Dilema moral, lanjutnya, dialami ketika pengambilan keputusan hakim untuk memutuskan apakah terdakwa pantas untuk benar dihukum seberat-beratnya, berdasarkan nilai-nilai kemanusiaan dan nilai moral dan etika.

“Moral itu nilai etis; perlu dinilai perbuatannya apakah dilakukan karena terpaksa dan diluar kemampuannya, dan apakah dia pantas dihukum dengan berat. Hakim seharusnya mampu menggali hati nuraninya dalam melihat kasus seperti ini,” jelasnya.

Salah satu rohaniwan Katolik ini menilai bahwa tindakan yang diambil Richard pada saat eksekusi adalah sebuah tindakan “actus hominis”.

“Artinya adalah tindakan yang dilakukan karena terpaksa. Richard melakukan tindakannya (sebagai eksekutor) karena dia tertekan rantai komando. Ada relasi yang timpang; dia bawahan, maka dia tidak memiliki daya tawar, kemampuan untuk menolak. Kalau menolak, dia yang akan dikorbankan. Richard mengalami dilema moral, sehingga dia melakukan pembunuhan itu,” kata Benny.

“Persoalannya: apakah perbuatan demikian bisa dihukum? Apalagi secara ksatria, Richard mengungkapkan kebenaran. Harusnya dia mendapat keringanan hukum, karena dia mengungkapkan kejahatan yang luar biasa ini,” ucap Benny.

Staf Khusus Ketua Dewan Pengarah BPIP ini pun menyatakan bahwa hukum di belahan dunia manapun, terutama di Indonesia, harus memiliki asas dan nilai keadilan.

“Jangan hanya tajam pada orang-orang yang kecil dan lemah, tetapi lembek pada mereka yang memiliki kekuasaan, atau dekat pada penguasa,” imbuhnya.

Benny menyatakan bahwa hakim sebaiknya mendengarkan hati nurani mereka yang paling terdalam.

“Dilema moral ini bisa dijawab saat hakim mendengarkan hati nurani mereka, karena dengan begitu, mereka mendengarkan aspek kemanusiaan yang terdalam juga.
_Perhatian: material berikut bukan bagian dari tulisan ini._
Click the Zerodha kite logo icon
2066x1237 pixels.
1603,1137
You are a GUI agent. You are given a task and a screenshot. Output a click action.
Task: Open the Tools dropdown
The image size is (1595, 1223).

Nilai kemanusiaan mempengaruhi nilai keadilan,” Benny menjelaskan.

Pengamat komunikasi politik ini pun berharap agar hakim memutuskan dengan memakai hati nuraninya, bukan pertimbangan lain. Karena dengan suara hati, hakim memiliki kejujuran dalam memutuskan. Kasus ini akan menunjukkan apakah hukum masih memiliki kedaulatan, atau sudah kehilangan kewibawaannya.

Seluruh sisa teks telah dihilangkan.